#**Duplicates**

Explanation:
- df.duplicated(): This function returns a boolean Series indicating whether each row is a duplicate or not. By default, it considers all columns.
sum(): Counts the number of True values in the Series returned by df.duplicated(), which corresponds to the number of duplicate rows.
- df.drop_duplicates(): Removes the duplicate rows from the DataFrame. By default, it keeps the first occurrence of each duplicate row and removes the subsequent ones.

Using this approach, you can clean your dataset by removing any rows that are exact duplicates across all columns, ensuring that each data entry in your DataFrame is unique. This is an essential step in data preprocessing, especially before feeding the data into a machine learning model.

In [None]:
import pandas as pd
from sklearn.datasets import fetch_openml
import warnings

# Suppress all warnings
warnings.filterwarnings('ignore')

# Load the Titanic dataset
titanic = fetch_openml('titanic', version=1, as_frame=True)
df = titanic.data

# Check the number of duplicates
num_duplicates = df.duplicated().sum()
print(f"Number of duplicate rows: {num_duplicates}")
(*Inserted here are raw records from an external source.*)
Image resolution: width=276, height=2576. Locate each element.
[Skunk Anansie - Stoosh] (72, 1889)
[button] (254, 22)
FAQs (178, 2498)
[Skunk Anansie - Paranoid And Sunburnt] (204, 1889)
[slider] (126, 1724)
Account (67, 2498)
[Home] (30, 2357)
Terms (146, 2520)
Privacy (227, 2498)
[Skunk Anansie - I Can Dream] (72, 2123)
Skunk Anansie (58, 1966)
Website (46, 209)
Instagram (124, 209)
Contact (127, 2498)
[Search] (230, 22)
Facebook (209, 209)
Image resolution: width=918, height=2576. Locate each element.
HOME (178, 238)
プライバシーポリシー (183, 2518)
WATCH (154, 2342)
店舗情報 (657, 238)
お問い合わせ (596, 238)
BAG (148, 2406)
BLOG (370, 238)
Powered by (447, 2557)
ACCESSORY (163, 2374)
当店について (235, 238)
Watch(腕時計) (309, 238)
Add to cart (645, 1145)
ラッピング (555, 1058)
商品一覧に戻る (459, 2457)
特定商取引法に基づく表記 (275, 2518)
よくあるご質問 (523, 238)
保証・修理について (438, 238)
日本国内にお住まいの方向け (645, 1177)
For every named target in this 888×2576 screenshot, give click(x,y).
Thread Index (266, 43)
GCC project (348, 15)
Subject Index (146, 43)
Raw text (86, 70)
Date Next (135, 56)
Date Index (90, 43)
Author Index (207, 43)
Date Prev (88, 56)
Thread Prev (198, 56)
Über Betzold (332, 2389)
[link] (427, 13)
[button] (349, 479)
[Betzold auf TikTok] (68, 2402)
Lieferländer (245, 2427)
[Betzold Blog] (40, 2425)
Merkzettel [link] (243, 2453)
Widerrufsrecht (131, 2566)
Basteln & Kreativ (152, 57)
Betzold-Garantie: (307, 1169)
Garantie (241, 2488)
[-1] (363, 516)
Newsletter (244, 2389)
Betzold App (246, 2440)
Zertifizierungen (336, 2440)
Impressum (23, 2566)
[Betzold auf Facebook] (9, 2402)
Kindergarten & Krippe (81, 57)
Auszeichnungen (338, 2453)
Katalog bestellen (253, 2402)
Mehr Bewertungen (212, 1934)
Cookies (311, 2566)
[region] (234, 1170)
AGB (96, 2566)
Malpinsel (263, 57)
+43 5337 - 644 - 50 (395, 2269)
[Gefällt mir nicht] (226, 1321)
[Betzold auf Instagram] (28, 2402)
# If duplicates exist, remove them
if num_duplicates > 0:
    df = df.drop_duplicates()
    print("Duplicates removed.")
else:
    print("No duplicates found.")

# Optionally, check the shape of the DataFrame after removing duplicates
print(f"DataFrame shape after removing duplicates: {df.shape}")


Number of duplicate rows: 0
No duplicates found.
DataFrame shape after removing duplicates: (1309, 13)